_PEDIDO ESCRITO 1_: Copie sem alterações, por favor, as linhas dos registos desde a que contém "Viewport: 1200px width, 900px height." até ao fim dos registos, ambas incluídas. Deixe as imagens fora da resposta.

A par disso, este documentário escancara as portas ao estúdio londrino da pintora, mostrando-a em ação, descobrindo os adereços e bonecos que faz com a sua modelo e assistente informal, Lila Nunes, ou que saem das mãos das netas e de um dos genros, também artista. E está pontuado pelos “home movies” feitos por Nick Willing e pelo avô, que levaram o neto a ser cineasta.
Para os filhos, Paula Rego, sempre foi um enigma enquanto mãe e artista. Para se aproximar desse enigma Nick Willing resolveu fazer o documentário que agora se exibe, “Paula Rego, Histórias & Segredos”. Um filme que aproximou uma mãe e um filho e que possui, portanto, um forte valor documental, cultural e afetivo, traçando um retrato poderoso e singular de uma artista e de uma mulher que ficamos a conhecer melhor nessa dupla dimensão, permitindo ao espetador sentir o quanto estamos em presença de uma artista cuja obra pictórica está fortemente carregada de vibrações e é imensamente genuína e humana, com tudo o que humano tem de grandioso e de terrível.
Este filme será exibido pelo Cine-Clube da Ilha Terceira no dia 4 de Novembro, pelas 18 horas, na sala de cinema da Sociedade Filarmónica de Instrução e Recreio dos Artistas, em Angra do Heroísmo, no âmbito do projeto “o Cinema da Minha Vida”.

Entradas da coleção:
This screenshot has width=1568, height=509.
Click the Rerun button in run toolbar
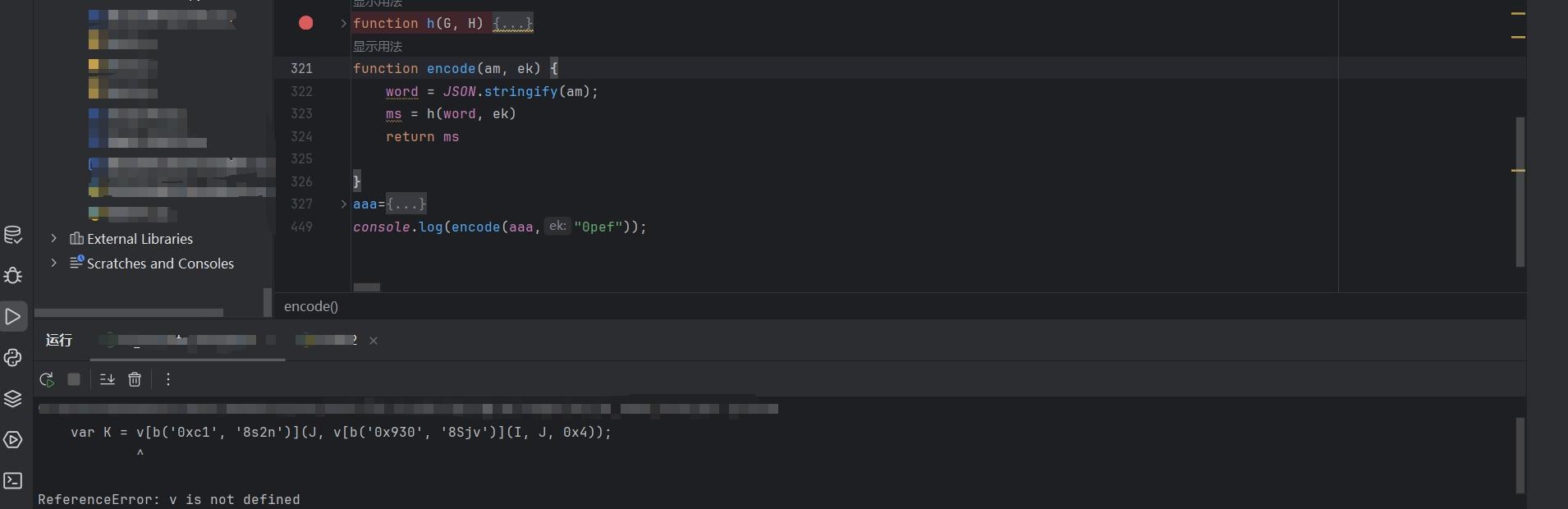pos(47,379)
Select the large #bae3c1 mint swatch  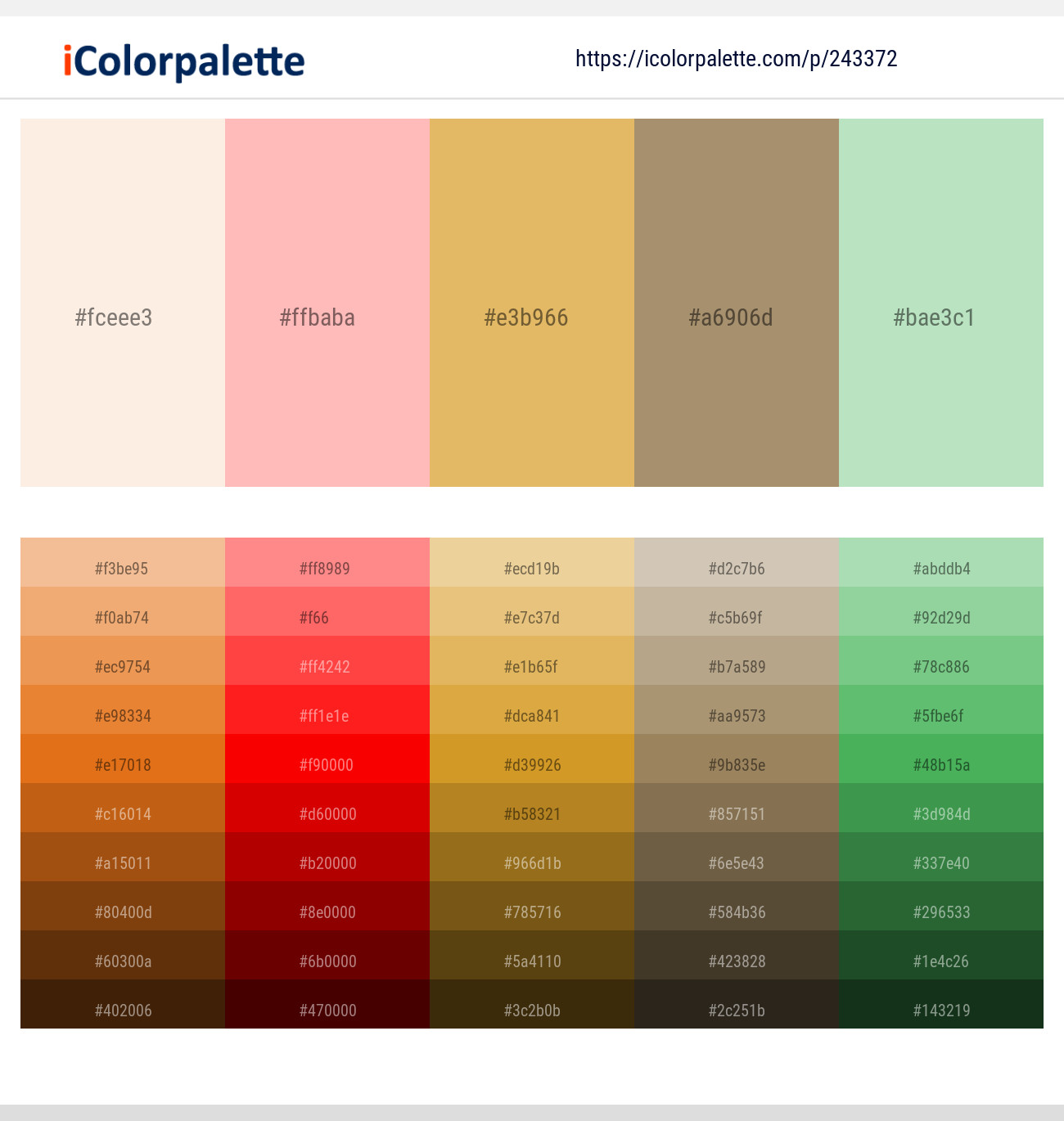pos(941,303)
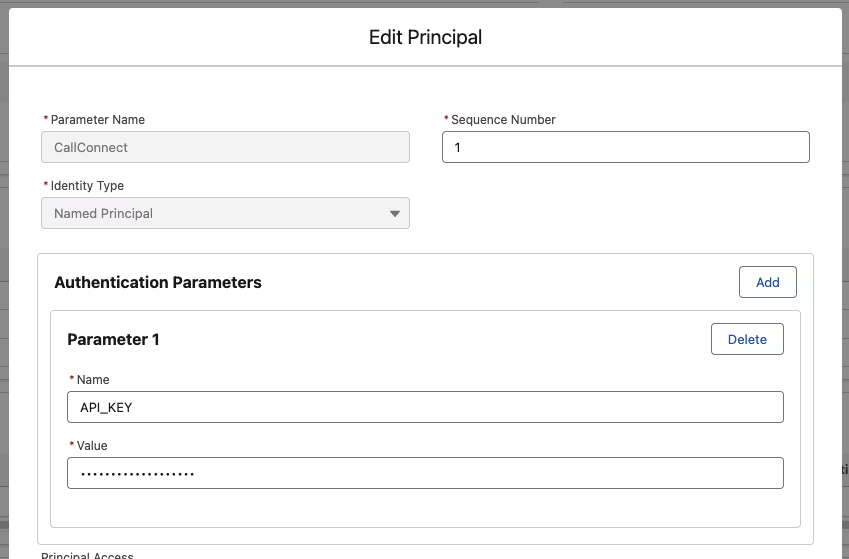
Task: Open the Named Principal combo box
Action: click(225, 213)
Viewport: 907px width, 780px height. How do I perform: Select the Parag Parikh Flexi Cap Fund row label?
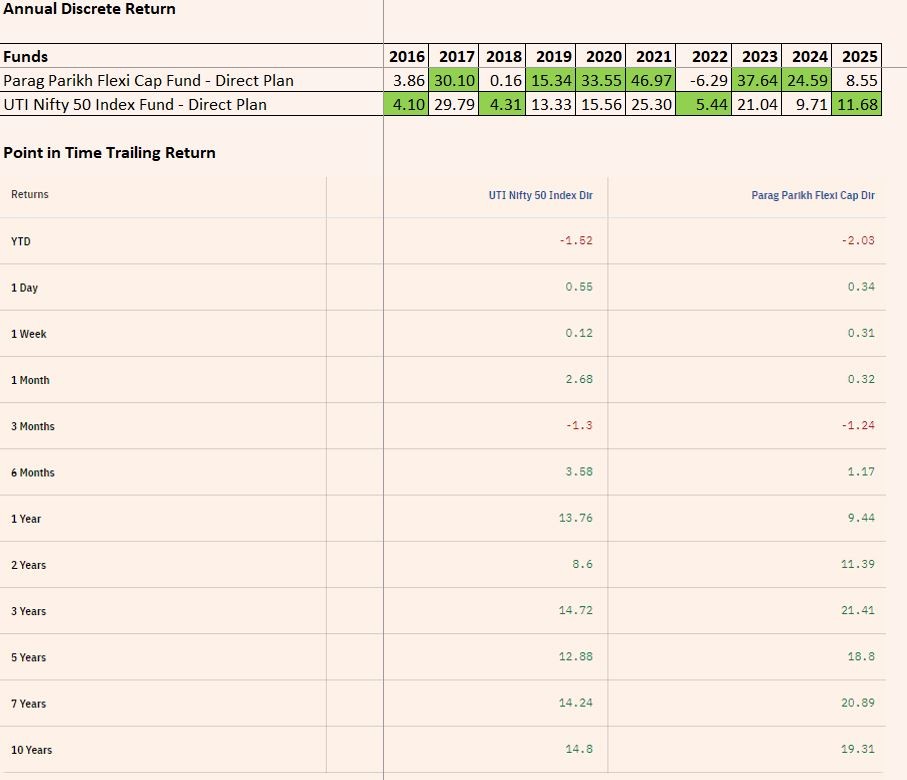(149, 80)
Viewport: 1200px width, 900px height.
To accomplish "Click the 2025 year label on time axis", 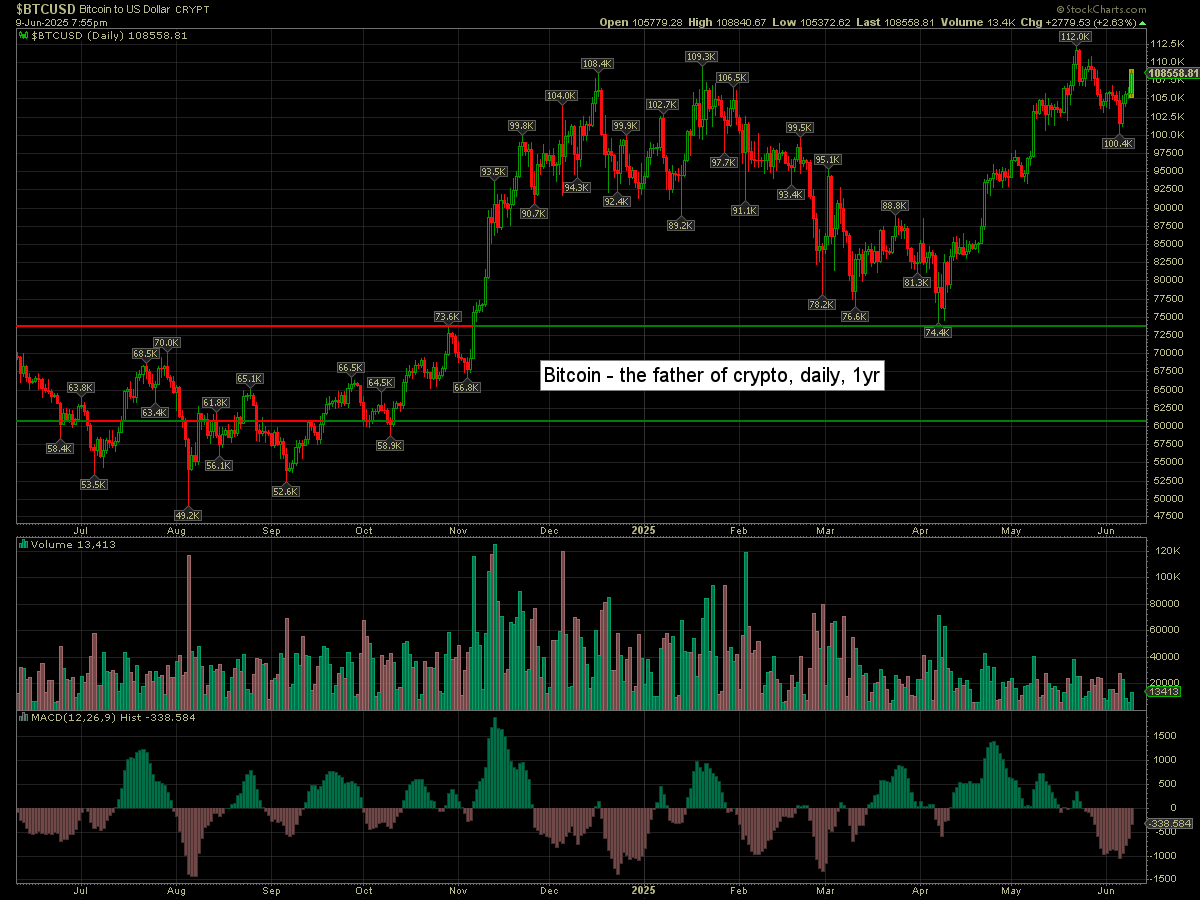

_PEDIDO ESCRITO 2_: Repita sem alterações o trecho do excerto sobre o documentário entre "A par disso, este" e "a ser cineasta.", inclusive.

_RESPOSTA AO EXERCÍCIO 1_:
Viewport: 1200px width, 900px height.
To accomplish "Click the 2025 year label on time axis", 

_RESPOSTA AO EXERCÍCIO 2_:
A par disso, este documentário escancara as portas ao estúdio londrino da pintora, mostrando-a em ação, descobrindo os adereços e bonecos que faz com a sua modelo e assistente informal, Lila Nunes, ou que saem das mãos das netas e de um dos genros, também artista. E está pontuado pelos “home movies” feitos por Nick Willing e pelo avô, que levaram o neto a ser cineasta.